Exercise:
Output the records exactly as they appear, with no pictures included.

╭─ Data shown

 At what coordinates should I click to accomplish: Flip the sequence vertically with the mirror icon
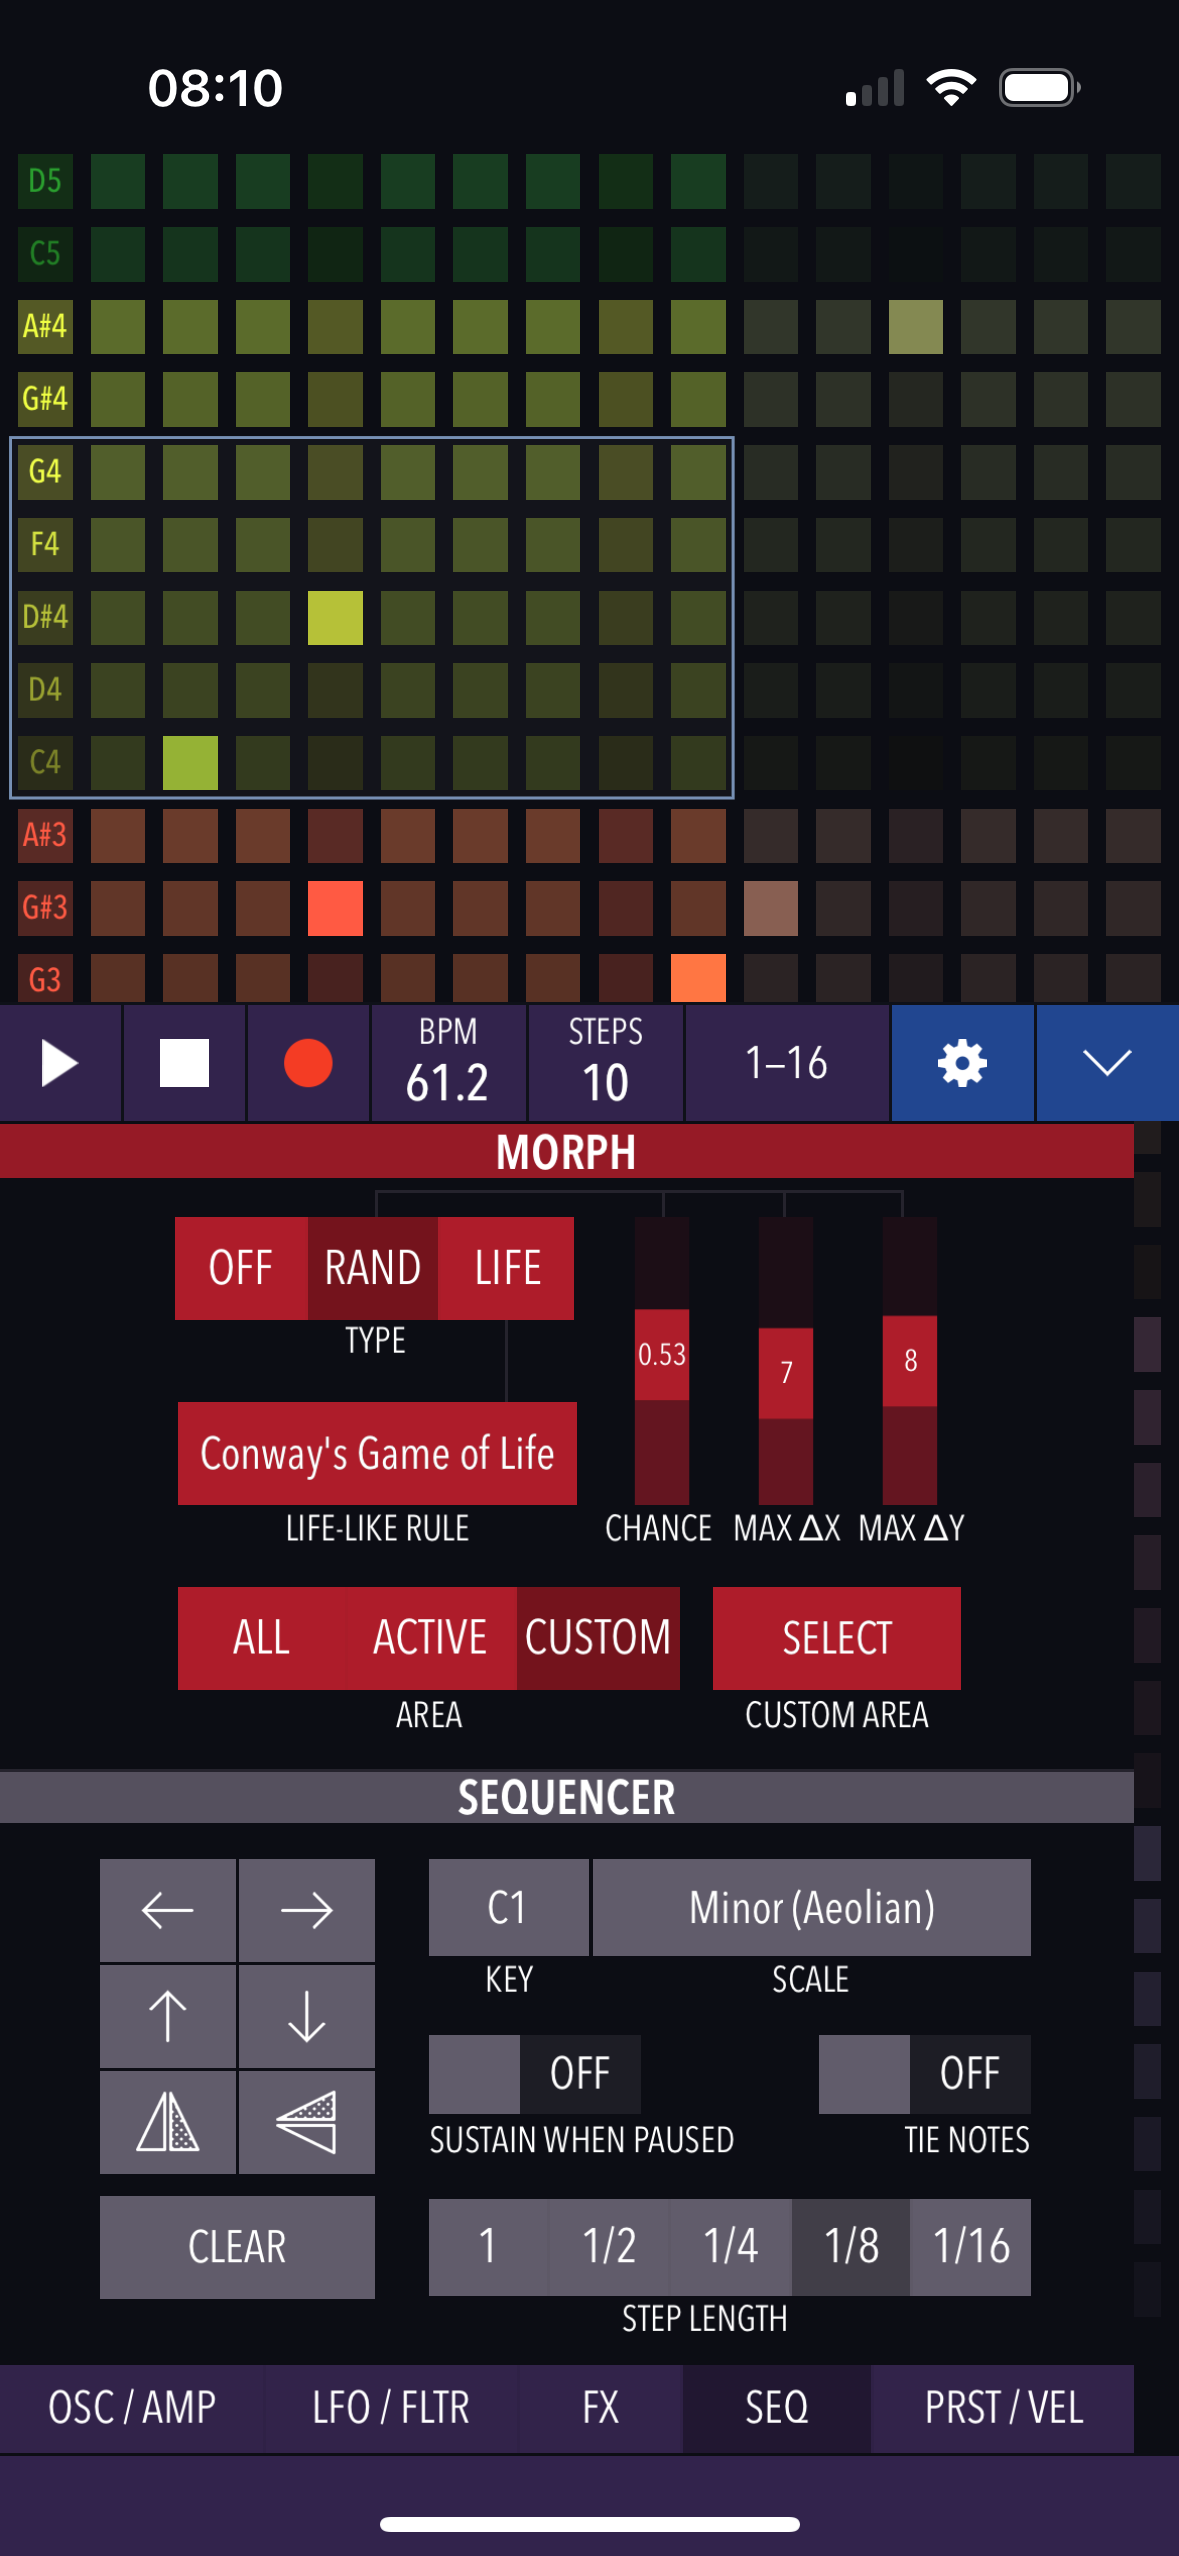click(x=307, y=2122)
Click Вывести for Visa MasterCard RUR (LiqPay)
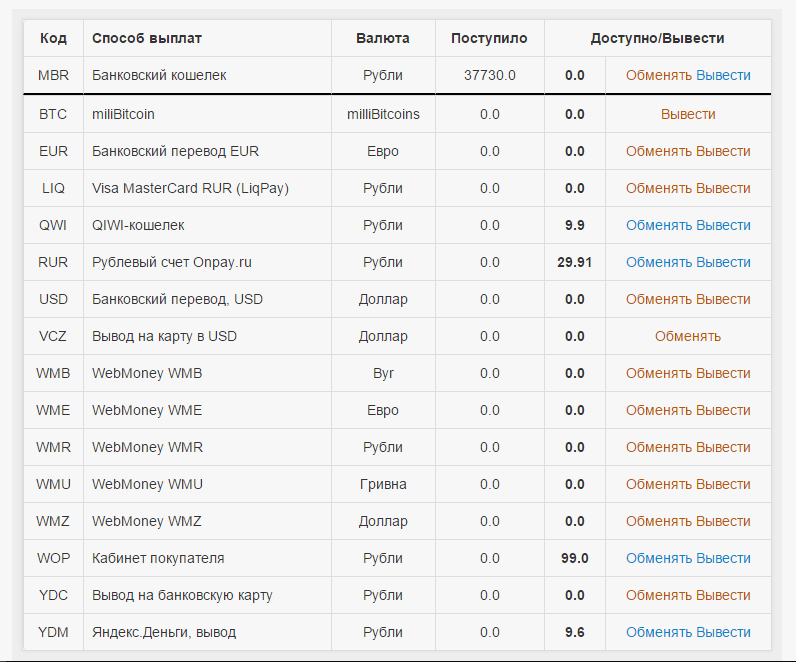This screenshot has height=662, width=796. point(723,188)
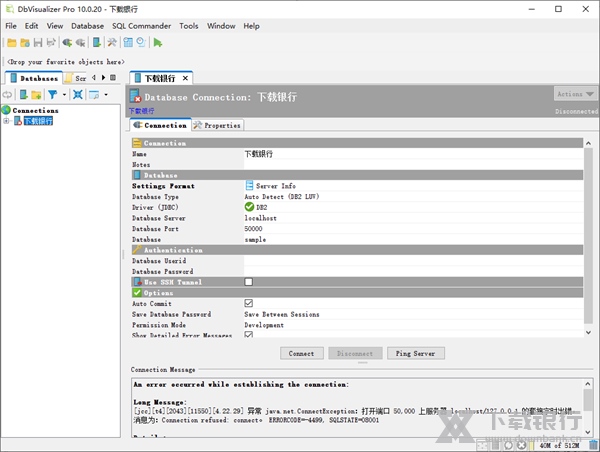Viewport: 600px width, 452px height.
Task: Toggle Show Detailed Error Messages checkbox
Action: point(249,335)
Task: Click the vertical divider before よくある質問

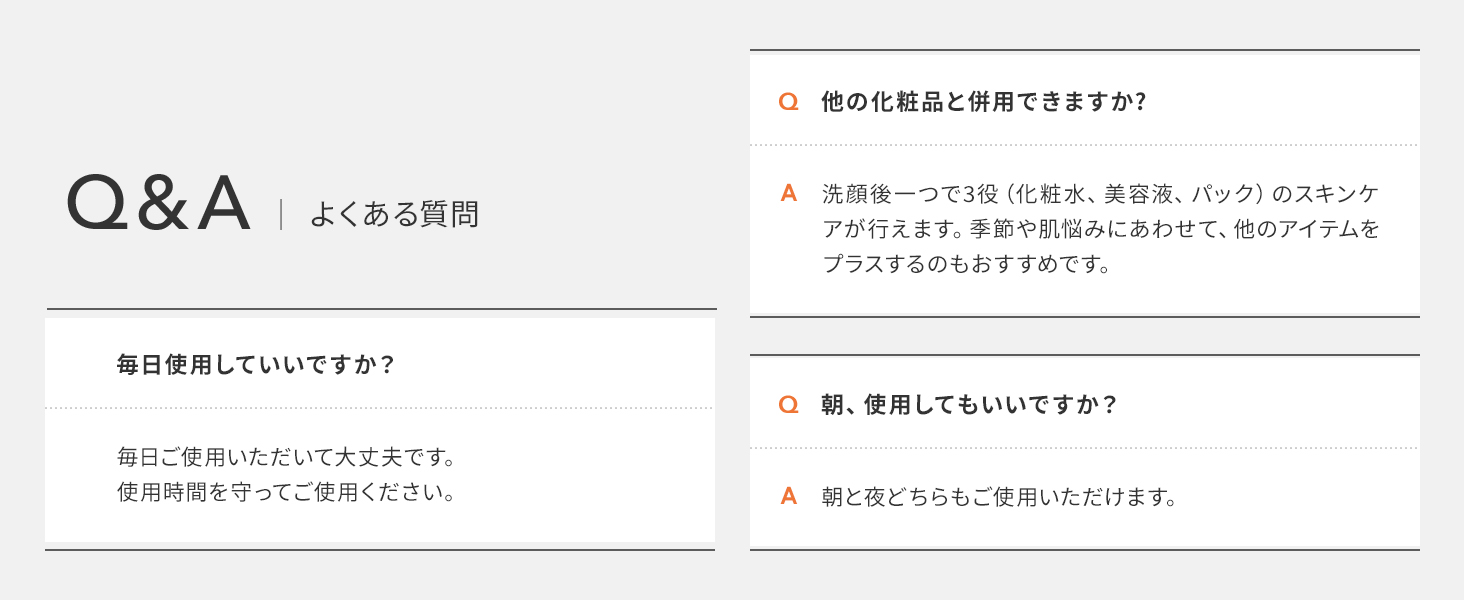Action: pos(281,214)
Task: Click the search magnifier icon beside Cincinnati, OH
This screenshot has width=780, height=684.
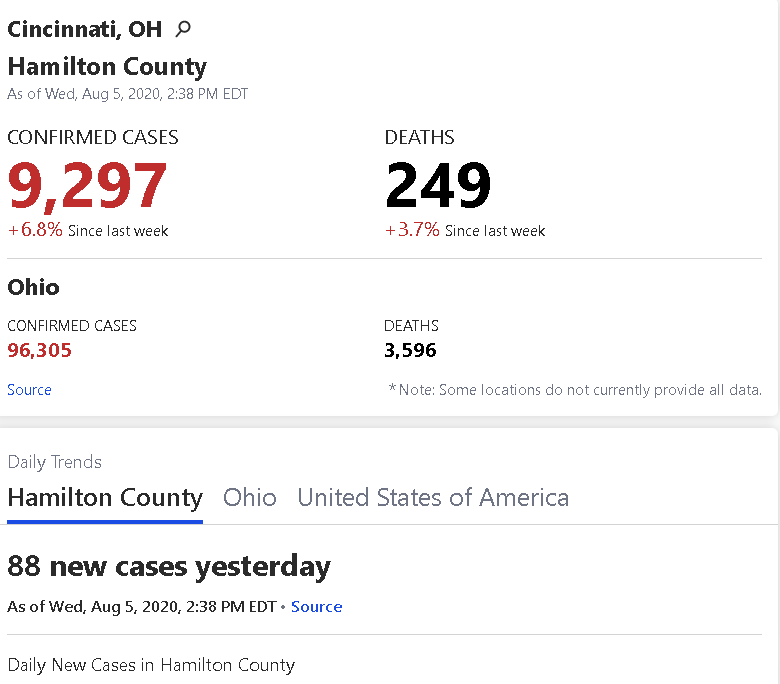Action: tap(183, 29)
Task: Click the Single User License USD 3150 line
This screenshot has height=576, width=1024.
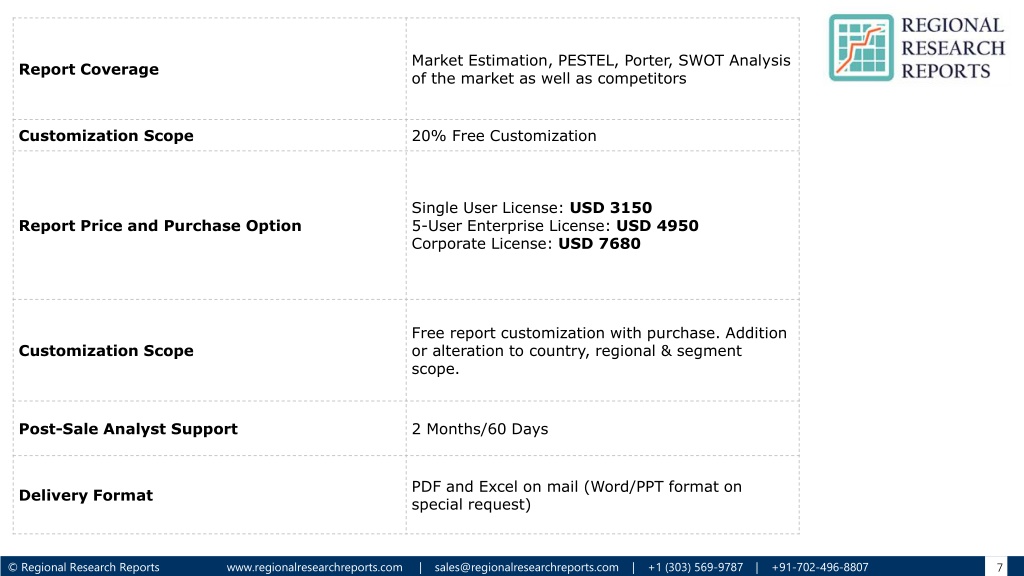Action: 532,208
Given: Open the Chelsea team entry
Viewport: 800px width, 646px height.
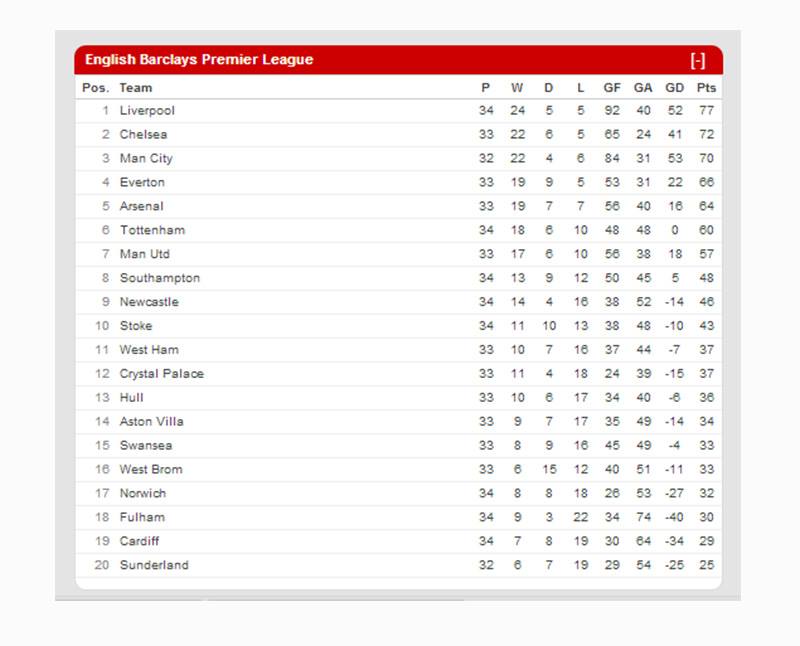Looking at the screenshot, I should click(144, 135).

╰─

Reply:
 At what coordinates should I click to accomplish: Flip the sequence vertically with the mirror icon
click(x=307, y=2122)
Click Вывести for Visa MasterCard RUR (LiqPay)
This screenshot has height=662, width=796. point(723,188)
Viewport: 600px width, 452px height.
Task: Toggle Show Detailed Error Messages checkbox
Action: point(249,335)
Task: Click the vertical divider before よくある質問

Action: pos(281,214)
Task: Click the search magnifier icon beside Cincinnati, OH
This screenshot has width=780, height=684.
Action: tap(183, 29)
Task: Click the Single User License USD 3150 line
This screenshot has height=576, width=1024.
Action: 532,208
Given: Open the Chelsea team entry
Viewport: 800px width, 646px height.
Looking at the screenshot, I should click(144, 135).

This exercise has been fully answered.